Die Erdbeerzeit muss unbedingt gut genutzt werden, findet Ihr nicht auch? Wenn ich so drüber nachdenke, bin ich da ein wenig seltsam. Ich  esse gern saisonal; meistens jedenfalls. Ich freue mich zum Beispiel riesig über die Spargelzeit, aber wenn sie vorbei ist, dann ist das auch in Ordnung. Ich käme nie auf die Idee, Spargel einzuwecken oder mir einen Vorrat in die Tiefkühle zu legen.

Bei Erdbeeren ist das anders; da muss zumindest der Vorrat an Erdbeermarmelade aufgefüllt werden. Und ich mache viel Eis. Und jetzt auch Limo. Das Rezept hat mich in der essen & trinken (Ausgabe 5/2017) gleich angelacht, und sobald es die ersten heimischen Erdbeeren gab, musste es ausprobiert werden.

Die Limo ist toll – schmeckt erdbeerig-fruchtig, ist nicht zu süß und prickelt leicht. Ich gehe in die Massenproduktion, denn wir mögen sie alle.
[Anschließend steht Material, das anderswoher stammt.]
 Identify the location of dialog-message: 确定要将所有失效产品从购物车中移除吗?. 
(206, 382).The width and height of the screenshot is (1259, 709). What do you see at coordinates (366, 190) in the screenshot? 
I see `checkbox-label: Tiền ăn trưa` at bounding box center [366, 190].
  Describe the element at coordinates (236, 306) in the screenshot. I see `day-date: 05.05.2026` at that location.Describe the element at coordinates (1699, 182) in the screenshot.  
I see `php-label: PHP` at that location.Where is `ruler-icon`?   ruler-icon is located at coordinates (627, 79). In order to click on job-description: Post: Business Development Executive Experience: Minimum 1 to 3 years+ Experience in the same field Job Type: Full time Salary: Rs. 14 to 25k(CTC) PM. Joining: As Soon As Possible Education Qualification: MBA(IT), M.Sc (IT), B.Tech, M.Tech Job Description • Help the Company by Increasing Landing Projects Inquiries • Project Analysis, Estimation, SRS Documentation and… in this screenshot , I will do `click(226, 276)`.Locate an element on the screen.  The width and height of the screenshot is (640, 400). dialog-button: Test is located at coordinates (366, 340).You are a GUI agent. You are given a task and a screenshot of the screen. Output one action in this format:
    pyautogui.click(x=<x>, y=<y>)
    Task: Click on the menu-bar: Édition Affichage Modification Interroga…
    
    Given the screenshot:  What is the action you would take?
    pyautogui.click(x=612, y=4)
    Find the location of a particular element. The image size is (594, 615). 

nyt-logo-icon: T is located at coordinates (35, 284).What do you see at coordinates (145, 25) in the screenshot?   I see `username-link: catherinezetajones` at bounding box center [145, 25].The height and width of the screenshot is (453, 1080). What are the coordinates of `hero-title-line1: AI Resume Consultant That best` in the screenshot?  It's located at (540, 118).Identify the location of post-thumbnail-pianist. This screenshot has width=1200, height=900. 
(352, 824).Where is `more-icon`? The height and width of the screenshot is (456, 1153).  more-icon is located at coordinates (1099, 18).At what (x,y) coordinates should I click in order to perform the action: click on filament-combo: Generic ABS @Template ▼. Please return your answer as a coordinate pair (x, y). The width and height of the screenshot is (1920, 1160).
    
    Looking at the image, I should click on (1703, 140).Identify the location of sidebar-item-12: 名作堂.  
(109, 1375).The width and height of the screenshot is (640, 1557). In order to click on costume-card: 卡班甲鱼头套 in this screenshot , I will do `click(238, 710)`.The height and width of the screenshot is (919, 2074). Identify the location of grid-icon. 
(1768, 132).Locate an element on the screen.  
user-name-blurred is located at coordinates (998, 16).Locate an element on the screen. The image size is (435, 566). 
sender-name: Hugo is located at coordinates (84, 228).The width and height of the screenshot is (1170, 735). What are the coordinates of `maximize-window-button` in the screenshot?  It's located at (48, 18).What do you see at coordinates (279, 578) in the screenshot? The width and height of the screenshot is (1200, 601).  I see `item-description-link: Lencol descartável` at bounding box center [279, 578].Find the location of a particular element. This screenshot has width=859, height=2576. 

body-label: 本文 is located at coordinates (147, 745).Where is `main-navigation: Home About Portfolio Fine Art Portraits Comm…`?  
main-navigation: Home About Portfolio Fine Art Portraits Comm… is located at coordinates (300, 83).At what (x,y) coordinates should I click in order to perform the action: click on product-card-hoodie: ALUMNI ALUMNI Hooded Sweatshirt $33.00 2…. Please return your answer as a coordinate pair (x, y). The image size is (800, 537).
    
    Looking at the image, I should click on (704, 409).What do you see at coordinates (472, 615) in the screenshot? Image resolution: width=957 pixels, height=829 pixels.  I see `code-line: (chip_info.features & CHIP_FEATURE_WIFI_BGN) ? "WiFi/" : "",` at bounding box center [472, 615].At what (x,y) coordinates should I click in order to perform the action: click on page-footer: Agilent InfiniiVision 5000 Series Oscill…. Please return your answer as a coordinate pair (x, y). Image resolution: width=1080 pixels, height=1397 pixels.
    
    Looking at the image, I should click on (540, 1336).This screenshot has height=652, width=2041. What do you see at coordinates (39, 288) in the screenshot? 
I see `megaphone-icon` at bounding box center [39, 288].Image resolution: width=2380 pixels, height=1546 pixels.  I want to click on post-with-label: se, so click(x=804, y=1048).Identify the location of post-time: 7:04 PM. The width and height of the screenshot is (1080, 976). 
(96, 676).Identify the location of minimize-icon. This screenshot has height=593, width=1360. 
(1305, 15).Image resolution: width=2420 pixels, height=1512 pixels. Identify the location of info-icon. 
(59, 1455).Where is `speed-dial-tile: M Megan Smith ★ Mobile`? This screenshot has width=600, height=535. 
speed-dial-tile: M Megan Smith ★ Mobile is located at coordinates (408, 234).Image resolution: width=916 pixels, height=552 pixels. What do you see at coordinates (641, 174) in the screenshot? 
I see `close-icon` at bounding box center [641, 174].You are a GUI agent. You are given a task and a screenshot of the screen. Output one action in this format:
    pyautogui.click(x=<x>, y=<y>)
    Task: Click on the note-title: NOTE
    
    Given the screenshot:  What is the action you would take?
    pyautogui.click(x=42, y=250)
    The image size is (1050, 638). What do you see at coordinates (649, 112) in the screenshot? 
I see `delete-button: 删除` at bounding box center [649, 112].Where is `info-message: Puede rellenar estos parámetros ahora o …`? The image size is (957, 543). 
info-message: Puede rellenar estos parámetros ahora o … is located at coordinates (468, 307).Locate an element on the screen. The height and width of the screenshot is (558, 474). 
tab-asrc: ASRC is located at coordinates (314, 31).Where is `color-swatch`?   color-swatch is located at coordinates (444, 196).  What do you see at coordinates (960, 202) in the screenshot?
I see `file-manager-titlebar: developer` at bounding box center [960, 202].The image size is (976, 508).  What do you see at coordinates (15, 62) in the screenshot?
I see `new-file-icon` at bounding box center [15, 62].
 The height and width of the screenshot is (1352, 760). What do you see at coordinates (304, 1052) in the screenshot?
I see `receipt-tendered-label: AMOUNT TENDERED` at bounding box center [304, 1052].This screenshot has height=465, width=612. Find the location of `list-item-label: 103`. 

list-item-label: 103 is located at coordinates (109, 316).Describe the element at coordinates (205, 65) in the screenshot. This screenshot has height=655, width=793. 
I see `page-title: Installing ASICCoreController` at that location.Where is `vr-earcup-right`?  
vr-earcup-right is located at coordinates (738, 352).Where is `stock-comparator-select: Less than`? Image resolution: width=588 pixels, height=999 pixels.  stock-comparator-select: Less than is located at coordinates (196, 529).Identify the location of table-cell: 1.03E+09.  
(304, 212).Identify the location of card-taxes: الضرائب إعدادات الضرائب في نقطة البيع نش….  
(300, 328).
Die Limo ist fermentiert; als Starter wird Molke benutzt. An die kommt man ganz einfach heran indem man Naturjoghurt abtropfen lässt. Das was in die Schüssel tropft, ist die Molke, die Ihr braucht.

Ein kleiner Hinweis: beim Fermentieren mit Molke kann etwas Alkohol entstehen (maximal 0,5 Volumen-%).

Für einen Liter:

  • 1 l Wasser
  • 3 EL Zucker
  • ca. 30 ml Zitronensaft, frisch gepresst
  • 1 EL Molke
  • 300 g Erdbeeren
  • ein verschließbares Gefäß aus Glas, ca. 1,5 l Inhalt

Die Erdbeeren waschen, gut trockentupfen, putzen und in kleine Stücke schneiden.

Wasser, Zucker, Zitronensaft und Molke in das Glasgefäß geben und rühren, bis der Zucker sich aufgelöst hat. Dann die Erdbeeren zugeben und das Glas verschließen.

Das Gefäß für 2 Tage bei Zimmertemperatur stehen lassen; dabei zweimal am Tag kurz schütteln. Danach die Limo probieren. Wenn sie Euch noch nicht genug blubbert, noch einen weiteren Tag stehen lassen.

Die Erdbeeren abseihen, die Limonade in Flaschen füllen, kühl stellen und innerhalb weniger Tage aufbrauchen.